▶
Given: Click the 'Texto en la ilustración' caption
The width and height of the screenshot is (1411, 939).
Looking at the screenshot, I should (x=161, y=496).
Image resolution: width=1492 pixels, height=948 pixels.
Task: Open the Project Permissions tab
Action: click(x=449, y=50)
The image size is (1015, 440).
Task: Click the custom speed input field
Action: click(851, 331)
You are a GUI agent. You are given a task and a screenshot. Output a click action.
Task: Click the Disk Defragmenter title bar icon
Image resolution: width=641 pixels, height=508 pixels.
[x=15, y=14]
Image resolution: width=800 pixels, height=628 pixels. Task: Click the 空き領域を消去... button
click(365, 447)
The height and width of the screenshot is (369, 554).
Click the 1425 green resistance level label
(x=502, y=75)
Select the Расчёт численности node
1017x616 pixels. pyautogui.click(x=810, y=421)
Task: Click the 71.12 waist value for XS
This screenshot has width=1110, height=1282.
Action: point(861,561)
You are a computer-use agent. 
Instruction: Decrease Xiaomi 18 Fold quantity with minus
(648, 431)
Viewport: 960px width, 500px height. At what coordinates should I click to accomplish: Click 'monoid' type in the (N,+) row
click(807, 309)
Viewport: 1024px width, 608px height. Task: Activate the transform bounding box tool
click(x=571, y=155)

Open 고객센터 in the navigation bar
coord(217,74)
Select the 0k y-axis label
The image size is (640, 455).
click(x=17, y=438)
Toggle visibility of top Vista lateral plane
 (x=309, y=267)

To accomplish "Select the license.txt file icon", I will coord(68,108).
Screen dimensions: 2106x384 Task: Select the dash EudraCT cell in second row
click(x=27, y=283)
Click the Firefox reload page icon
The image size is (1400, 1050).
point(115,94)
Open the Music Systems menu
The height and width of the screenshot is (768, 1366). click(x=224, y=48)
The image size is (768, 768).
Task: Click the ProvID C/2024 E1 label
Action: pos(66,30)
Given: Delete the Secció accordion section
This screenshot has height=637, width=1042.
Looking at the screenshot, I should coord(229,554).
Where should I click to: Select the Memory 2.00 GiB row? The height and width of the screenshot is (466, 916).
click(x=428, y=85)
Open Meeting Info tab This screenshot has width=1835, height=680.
◀
Written problem: Pull out every line of the entries above that contains the string "label", and copy each one. Case counts.

The solution:
Click the 1425 green resistance level label
Select the 0k y-axis label
Task: Click the ProvID C/2024 E1 label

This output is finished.